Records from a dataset
=== Begin Enclosure ===
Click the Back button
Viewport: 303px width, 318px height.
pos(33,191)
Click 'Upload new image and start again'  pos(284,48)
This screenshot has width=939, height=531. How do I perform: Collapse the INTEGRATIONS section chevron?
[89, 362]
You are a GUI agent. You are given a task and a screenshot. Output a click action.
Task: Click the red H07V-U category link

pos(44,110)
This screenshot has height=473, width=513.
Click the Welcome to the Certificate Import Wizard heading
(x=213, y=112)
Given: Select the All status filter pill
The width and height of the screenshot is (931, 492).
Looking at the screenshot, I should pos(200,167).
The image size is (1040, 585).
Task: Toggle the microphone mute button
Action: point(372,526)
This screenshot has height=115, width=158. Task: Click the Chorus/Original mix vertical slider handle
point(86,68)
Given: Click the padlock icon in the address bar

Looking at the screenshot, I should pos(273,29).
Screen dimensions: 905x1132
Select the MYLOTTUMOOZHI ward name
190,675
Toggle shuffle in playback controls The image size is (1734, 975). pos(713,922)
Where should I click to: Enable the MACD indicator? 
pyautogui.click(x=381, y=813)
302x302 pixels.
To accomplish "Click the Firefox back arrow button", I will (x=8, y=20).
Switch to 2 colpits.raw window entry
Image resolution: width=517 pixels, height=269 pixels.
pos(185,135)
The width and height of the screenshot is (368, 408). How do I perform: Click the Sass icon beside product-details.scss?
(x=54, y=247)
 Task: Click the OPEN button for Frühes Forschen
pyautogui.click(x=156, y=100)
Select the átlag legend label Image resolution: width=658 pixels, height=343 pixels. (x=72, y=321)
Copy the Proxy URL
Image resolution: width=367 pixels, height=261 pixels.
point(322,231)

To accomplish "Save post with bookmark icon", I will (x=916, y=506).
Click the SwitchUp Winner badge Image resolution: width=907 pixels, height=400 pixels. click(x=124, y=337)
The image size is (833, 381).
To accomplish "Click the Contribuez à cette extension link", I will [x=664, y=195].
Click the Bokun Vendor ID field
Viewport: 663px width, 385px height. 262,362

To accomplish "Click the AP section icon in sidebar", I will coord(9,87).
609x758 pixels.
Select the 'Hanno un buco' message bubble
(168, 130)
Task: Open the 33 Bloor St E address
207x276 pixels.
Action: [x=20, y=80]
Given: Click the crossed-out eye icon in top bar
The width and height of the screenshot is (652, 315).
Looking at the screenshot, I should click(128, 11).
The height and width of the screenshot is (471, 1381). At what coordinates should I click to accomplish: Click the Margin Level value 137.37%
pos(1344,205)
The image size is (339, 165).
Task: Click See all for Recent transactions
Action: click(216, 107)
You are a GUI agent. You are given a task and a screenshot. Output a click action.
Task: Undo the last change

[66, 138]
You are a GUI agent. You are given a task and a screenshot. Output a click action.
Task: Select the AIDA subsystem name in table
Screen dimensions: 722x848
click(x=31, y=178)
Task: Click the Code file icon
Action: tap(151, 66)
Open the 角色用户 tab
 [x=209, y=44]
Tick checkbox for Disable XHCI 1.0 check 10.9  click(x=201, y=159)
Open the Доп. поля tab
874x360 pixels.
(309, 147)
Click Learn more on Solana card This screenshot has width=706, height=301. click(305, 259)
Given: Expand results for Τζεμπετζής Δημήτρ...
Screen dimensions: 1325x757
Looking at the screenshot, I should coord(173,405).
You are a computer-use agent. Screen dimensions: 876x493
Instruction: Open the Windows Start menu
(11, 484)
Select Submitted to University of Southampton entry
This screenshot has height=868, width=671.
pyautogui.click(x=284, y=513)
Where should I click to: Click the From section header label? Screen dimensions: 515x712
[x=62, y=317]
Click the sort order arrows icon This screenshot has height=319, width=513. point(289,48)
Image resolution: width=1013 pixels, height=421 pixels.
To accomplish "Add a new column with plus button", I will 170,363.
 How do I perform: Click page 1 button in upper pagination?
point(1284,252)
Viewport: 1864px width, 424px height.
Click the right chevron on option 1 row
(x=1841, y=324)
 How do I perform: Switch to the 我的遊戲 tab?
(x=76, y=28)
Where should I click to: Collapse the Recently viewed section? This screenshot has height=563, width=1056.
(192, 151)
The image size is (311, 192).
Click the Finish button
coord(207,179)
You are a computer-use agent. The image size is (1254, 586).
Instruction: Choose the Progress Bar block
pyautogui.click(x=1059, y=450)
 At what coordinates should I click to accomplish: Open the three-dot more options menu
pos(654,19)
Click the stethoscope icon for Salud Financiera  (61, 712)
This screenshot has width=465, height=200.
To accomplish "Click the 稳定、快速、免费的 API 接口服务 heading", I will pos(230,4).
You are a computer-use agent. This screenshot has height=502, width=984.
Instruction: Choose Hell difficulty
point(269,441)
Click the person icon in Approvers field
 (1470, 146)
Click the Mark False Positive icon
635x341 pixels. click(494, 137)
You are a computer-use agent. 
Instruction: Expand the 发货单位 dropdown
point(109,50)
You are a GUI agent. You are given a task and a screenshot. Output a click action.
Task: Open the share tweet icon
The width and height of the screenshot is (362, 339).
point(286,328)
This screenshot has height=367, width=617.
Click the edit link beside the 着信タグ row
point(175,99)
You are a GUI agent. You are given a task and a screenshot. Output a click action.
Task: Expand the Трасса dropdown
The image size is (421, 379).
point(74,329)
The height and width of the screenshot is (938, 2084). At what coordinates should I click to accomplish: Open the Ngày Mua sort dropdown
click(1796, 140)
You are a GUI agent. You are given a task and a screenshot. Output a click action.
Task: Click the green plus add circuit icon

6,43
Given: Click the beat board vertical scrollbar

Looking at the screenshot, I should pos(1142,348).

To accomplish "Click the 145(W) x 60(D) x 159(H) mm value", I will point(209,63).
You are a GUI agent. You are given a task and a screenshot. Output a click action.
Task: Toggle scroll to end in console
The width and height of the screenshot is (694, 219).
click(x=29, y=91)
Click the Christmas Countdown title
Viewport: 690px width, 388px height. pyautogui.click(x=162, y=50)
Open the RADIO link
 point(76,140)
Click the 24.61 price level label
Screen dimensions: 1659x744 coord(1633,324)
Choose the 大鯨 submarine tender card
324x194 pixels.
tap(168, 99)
=== End Enclosure ===
● What is required
Transcribe the data in full, keeping every character.

● Problem solution
Click the Back button
Viewport: 303px width, 318px height.
pos(33,191)
Click 'Upload new image and start again'  pos(284,48)
This screenshot has width=939, height=531. How do I perform: Collapse the INTEGRATIONS section chevron?
[89, 362]
You are a GUI agent. You are given a task and a screenshot. Output a click action.
Task: Click the red H07V-U category link

pos(44,110)
This screenshot has height=473, width=513.
Click the Welcome to the Certificate Import Wizard heading
(x=213, y=112)
Given: Select the All status filter pill
The width and height of the screenshot is (931, 492).
Looking at the screenshot, I should pos(200,167).
The image size is (1040, 585).
Task: Toggle the microphone mute button
Action: point(372,526)
This screenshot has height=115, width=158. Task: Click the Chorus/Original mix vertical slider handle
point(86,68)
Given: Click the padlock icon in the address bar

Looking at the screenshot, I should pos(273,29).
Screen dimensions: 905x1132
Select the MYLOTTUMOOZHI ward name
190,675
Toggle shuffle in playback controls The image size is (1734, 975). pos(713,922)
Where should I click to: Enable the MACD indicator? 
pyautogui.click(x=381, y=813)
302x302 pixels.
To accomplish "Click the Firefox back arrow button", I will (x=8, y=20).
Switch to 2 colpits.raw window entry
Image resolution: width=517 pixels, height=269 pixels.
pos(185,135)
The width and height of the screenshot is (368, 408). How do I perform: Click the Sass icon beside product-details.scss?
(x=54, y=247)
 Task: Click the OPEN button for Frühes Forschen
pyautogui.click(x=156, y=100)
Select the átlag legend label Image resolution: width=658 pixels, height=343 pixels. (x=72, y=321)
Copy the Proxy URL
Image resolution: width=367 pixels, height=261 pixels.
point(322,231)

To accomplish "Save post with bookmark icon", I will (x=916, y=506).
Click the SwitchUp Winner badge Image resolution: width=907 pixels, height=400 pixels. click(x=124, y=337)
The image size is (833, 381).
To accomplish "Click the Contribuez à cette extension link", I will [x=664, y=195].
Click the Bokun Vendor ID field
Viewport: 663px width, 385px height. 262,362

To accomplish "Click the AP section icon in sidebar", I will coord(9,87).
609x758 pixels.
Select the 'Hanno un buco' message bubble
(168, 130)
Task: Open the 33 Bloor St E address
207x276 pixels.
Action: [x=20, y=80]
Given: Click the crossed-out eye icon in top bar
The width and height of the screenshot is (652, 315).
Looking at the screenshot, I should click(128, 11).
The height and width of the screenshot is (471, 1381). At what coordinates should I click to accomplish: Click the Margin Level value 137.37%
pos(1344,205)
The image size is (339, 165).
Task: Click See all for Recent transactions
Action: click(216, 107)
You are a GUI agent. You are given a task and a screenshot. Output a click action.
Task: Undo the last change

[66, 138]
You are a GUI agent. You are given a task and a screenshot. Output a click action.
Task: Select the AIDA subsystem name in table
Screen dimensions: 722x848
click(x=31, y=178)
Task: Click the Code file icon
Action: tap(151, 66)
Open the 角色用户 tab
 [x=209, y=44]
Tick checkbox for Disable XHCI 1.0 check 10.9  click(x=201, y=159)
Open the Доп. поля tab
874x360 pixels.
(309, 147)
Click Learn more on Solana card This screenshot has width=706, height=301. click(305, 259)
Given: Expand results for Τζεμπετζής Δημήτρ...
Screen dimensions: 1325x757
Looking at the screenshot, I should coord(173,405).
You are a computer-use agent. Screen dimensions: 876x493
Instruction: Open the Windows Start menu
(11, 484)
Select Submitted to University of Southampton entry
This screenshot has height=868, width=671.
pyautogui.click(x=284, y=513)
Where should I click to: Click the From section header label? Screen dimensions: 515x712
[x=62, y=317]
Click the sort order arrows icon This screenshot has height=319, width=513. point(289,48)
Image resolution: width=1013 pixels, height=421 pixels.
To accomplish "Add a new column with plus button", I will 170,363.
 How do I perform: Click page 1 button in upper pagination?
point(1284,252)
Viewport: 1864px width, 424px height.
Click the right chevron on option 1 row
(x=1841, y=324)
 How do I perform: Switch to the 我的遊戲 tab?
(x=76, y=28)
Where should I click to: Collapse the Recently viewed section? This screenshot has height=563, width=1056.
(192, 151)
The image size is (311, 192).
Click the Finish button
coord(207,179)
You are a computer-use agent. The image size is (1254, 586).
Instruction: Choose the Progress Bar block
pyautogui.click(x=1059, y=450)
 At what coordinates should I click to accomplish: Open the three-dot more options menu
pos(654,19)
Click the stethoscope icon for Salud Financiera  (61, 712)
This screenshot has width=465, height=200.
To accomplish "Click the 稳定、快速、免费的 API 接口服务 heading", I will pos(230,4).
You are a computer-use agent. This screenshot has height=502, width=984.
Instruction: Choose Hell difficulty
point(269,441)
Click the person icon in Approvers field
 (1470, 146)
Click the Mark False Positive icon
635x341 pixels. click(494, 137)
You are a computer-use agent. 
Instruction: Expand the 发货单位 dropdown
point(109,50)
You are a GUI agent. You are given a task and a screenshot. Output a click action.
Task: Open the share tweet icon
The width and height of the screenshot is (362, 339).
point(286,328)
This screenshot has height=367, width=617.
Click the edit link beside the 着信タグ row
point(175,99)
You are a GUI agent. You are given a task and a screenshot. Output a click action.
Task: Expand the Трасса dropdown
The image size is (421, 379).
point(74,329)
The height and width of the screenshot is (938, 2084). At what coordinates should I click to accomplish: Open the Ngày Mua sort dropdown
click(1796, 140)
You are a GUI agent. You are given a task and a screenshot. Output a click action.
Task: Click the green plus add circuit icon

6,43
Given: Click the beat board vertical scrollbar

Looking at the screenshot, I should pos(1142,348).

To accomplish "Click the 145(W) x 60(D) x 159(H) mm value", I will point(209,63).
You are a GUI agent. You are given a task and a screenshot. Output a click action.
Task: Toggle scroll to end in console
The width and height of the screenshot is (694, 219).
click(x=29, y=91)
Click the Christmas Countdown title
Viewport: 690px width, 388px height. pyautogui.click(x=162, y=50)
Open the RADIO link
 point(76,140)
Click the 24.61 price level label
Screen dimensions: 1659x744 coord(1633,324)
Choose the 大鯨 submarine tender card
324x194 pixels.
tap(168, 99)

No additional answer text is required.